Like Venice, Cinque Terre runs the risk of becoming a place no one lives. Our guides tell us that few young people stay here now, loath to cultivate these precarious slopes when more lucrative work abounds. We learn we are fortunate to visit on a day where just one cruise ship passes through, so the crowds are light. But even so, the winding road above the five Ligurian jewels has a fraction of the traffic of an American scenic drive. There is a train down along the water, often in tunnels through sheer cliffs, and most alluringly, there is a trail up and down the terraces that leads from one end to the other. Perhaps more than anywhere else on this trip, the siren song of Cinque Terre summons me back.
Italy is a conundrum of a country. It is a bastion of high fashion, and its people, in my eyes, are among the most consistently beautiful on offer. It is the inheritor and steward of some of the world’s greatest history. But now it shows its age around the edges, worn and creaking, an aging beauty who’s had a few too many plastic surgeries and is still trying to live like it’s 25 instead of 75. It is now a potential European canary in the coal mine as the continent tries to find its way, its great projects stalled out and a revanchist Russia at the doorstep, left to cope with a series of crises: a fumbling economy, a migrant surge, unstable governments lurching toward extremes, near-catastrophic birth rates. But I suspect some of its intangible qualities may help keep it afloat: what a beauty it is, even compared to France, where we spend one brief day on this cruise.
In Toulon, a port and naval base just southeast of Marseille, ten members of our party organize our own tour, which operates under the working title “Something Involving Karl and Wine.” After some momentary fumbling we acquire a motorcade of three cabs for a ride up through the dry Provencal coastal range to Domaine Fonts des Peres, a winery in the Bandol region. Here, the Mourvèdre grapes produce rosés at the bottom of the hill and the designated Bandol reds at the top. A vintner leads us through a tour and a tasting (including some of the best gin I’ve ever had, to go with the wine) before we are presented with picnic backpacks of quiches and focaccia and cheesecakes, and we select a few of the wines we like and stroll off for a leisurely picnic in the middle of the vineyard.

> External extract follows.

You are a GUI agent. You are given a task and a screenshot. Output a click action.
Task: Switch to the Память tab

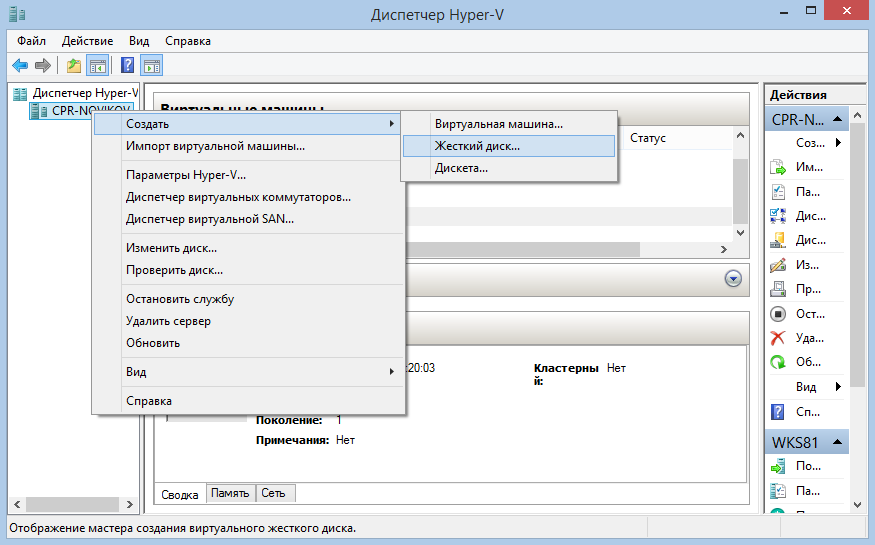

It seems fitting to complete our last shore excursion away from the clutches of the cruise ship, basking in Provencal sun, drinking in the wine and beauty with nine fellow travelers who are equally enamored with the whole enterprise. We’ve had our ups and downs, from travel annoyances to the grand sweep of this family history. But here, on the sea at the center of the world, gazing down at a vineyard and taking a sip of rosé, we have found that very heart of the good life. I suspect we shall return.